▶ _EXERCISE INSTRUCTIONS_: A word-for-word transcription of the data below is required.

====== PROVIDED DATA ======

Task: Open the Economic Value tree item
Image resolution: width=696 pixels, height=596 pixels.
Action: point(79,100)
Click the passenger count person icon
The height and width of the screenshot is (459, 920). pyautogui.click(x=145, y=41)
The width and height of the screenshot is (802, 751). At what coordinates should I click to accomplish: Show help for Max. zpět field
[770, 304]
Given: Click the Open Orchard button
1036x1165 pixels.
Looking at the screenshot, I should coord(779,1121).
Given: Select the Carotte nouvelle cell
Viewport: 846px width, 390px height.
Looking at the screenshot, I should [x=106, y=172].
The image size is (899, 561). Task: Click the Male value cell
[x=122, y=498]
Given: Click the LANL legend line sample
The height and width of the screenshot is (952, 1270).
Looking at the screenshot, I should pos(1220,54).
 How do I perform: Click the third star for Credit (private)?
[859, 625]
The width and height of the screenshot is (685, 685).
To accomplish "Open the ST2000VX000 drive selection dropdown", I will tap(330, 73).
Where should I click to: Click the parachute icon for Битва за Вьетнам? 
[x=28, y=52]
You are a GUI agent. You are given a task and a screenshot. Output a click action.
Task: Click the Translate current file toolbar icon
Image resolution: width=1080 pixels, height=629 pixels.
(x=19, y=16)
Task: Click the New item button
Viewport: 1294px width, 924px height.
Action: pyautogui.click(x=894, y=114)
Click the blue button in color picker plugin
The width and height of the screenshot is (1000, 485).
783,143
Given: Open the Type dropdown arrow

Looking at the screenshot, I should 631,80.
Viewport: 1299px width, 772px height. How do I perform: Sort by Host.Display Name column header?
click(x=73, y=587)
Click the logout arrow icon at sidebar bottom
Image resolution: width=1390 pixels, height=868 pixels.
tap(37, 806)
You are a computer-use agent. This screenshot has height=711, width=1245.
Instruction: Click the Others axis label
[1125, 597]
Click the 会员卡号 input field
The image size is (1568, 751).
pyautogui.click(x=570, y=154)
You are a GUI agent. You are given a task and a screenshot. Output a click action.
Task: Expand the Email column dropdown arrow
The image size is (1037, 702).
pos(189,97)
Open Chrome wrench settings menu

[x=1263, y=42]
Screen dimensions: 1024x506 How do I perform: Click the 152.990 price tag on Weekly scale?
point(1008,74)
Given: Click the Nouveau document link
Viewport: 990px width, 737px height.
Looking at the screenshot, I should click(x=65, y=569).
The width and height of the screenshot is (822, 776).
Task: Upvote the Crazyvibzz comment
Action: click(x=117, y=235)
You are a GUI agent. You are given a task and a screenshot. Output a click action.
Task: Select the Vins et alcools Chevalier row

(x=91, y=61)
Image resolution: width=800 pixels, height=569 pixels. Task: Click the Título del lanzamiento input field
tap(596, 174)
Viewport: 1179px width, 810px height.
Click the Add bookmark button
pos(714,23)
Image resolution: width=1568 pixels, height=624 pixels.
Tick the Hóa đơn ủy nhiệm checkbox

======

▶ _FINISHED TASK_:
Task: Open the Economic Value tree item
Image resolution: width=696 pixels, height=596 pixels.
Action: point(79,100)
Click the passenger count person icon
The height and width of the screenshot is (459, 920). pyautogui.click(x=145, y=41)
The width and height of the screenshot is (802, 751). At what coordinates should I click to accomplish: Show help for Max. zpět field
[770, 304]
Given: Click the Open Orchard button
1036x1165 pixels.
Looking at the screenshot, I should coord(779,1121).
Given: Select the Carotte nouvelle cell
Viewport: 846px width, 390px height.
Looking at the screenshot, I should [x=106, y=172].
The image size is (899, 561). Task: Click the Male value cell
[x=122, y=498]
Given: Click the LANL legend line sample
The height and width of the screenshot is (952, 1270).
Looking at the screenshot, I should pos(1220,54).
 How do I perform: Click the third star for Credit (private)?
[859, 625]
The width and height of the screenshot is (685, 685).
To accomplish "Open the ST2000VX000 drive selection dropdown", I will tap(330, 73).
Where should I click to: Click the parachute icon for Битва за Вьетнам? 
[x=28, y=52]
You are a GUI agent. You are given a task and a screenshot. Output a click action.
Task: Click the Translate current file toolbar icon
Image resolution: width=1080 pixels, height=629 pixels.
(x=19, y=16)
Task: Click the New item button
Viewport: 1294px width, 924px height.
Action: pyautogui.click(x=894, y=114)
Click the blue button in color picker plugin
The width and height of the screenshot is (1000, 485).
783,143
Given: Open the Type dropdown arrow

Looking at the screenshot, I should 631,80.
Viewport: 1299px width, 772px height. How do I perform: Sort by Host.Display Name column header?
click(x=73, y=587)
Click the logout arrow icon at sidebar bottom
Image resolution: width=1390 pixels, height=868 pixels.
tap(37, 806)
You are a computer-use agent. This screenshot has height=711, width=1245.
Instruction: Click the Others axis label
[1125, 597]
Click the 会员卡号 input field
The image size is (1568, 751).
pyautogui.click(x=570, y=154)
You are a GUI agent. You are given a task and a screenshot. Output a click action.
Task: Expand the Email column dropdown arrow
The image size is (1037, 702).
pos(189,97)
Open Chrome wrench settings menu

[x=1263, y=42]
Screen dimensions: 1024x506 How do I perform: Click the 152.990 price tag on Weekly scale?
point(1008,74)
Given: Click the Nouveau document link
Viewport: 990px width, 737px height.
Looking at the screenshot, I should click(x=65, y=569).
The width and height of the screenshot is (822, 776).
Task: Upvote the Crazyvibzz comment
Action: click(x=117, y=235)
You are a GUI agent. You are given a task and a screenshot. Output a click action.
Task: Select the Vins et alcools Chevalier row

(x=91, y=61)
Image resolution: width=800 pixels, height=569 pixels. Task: Click the Título del lanzamiento input field
tap(596, 174)
Viewport: 1179px width, 810px height.
Click the Add bookmark button
pos(714,23)
Image resolution: width=1568 pixels, height=624 pixels.
Tick the Hóa đơn ủy nhiệm checkbox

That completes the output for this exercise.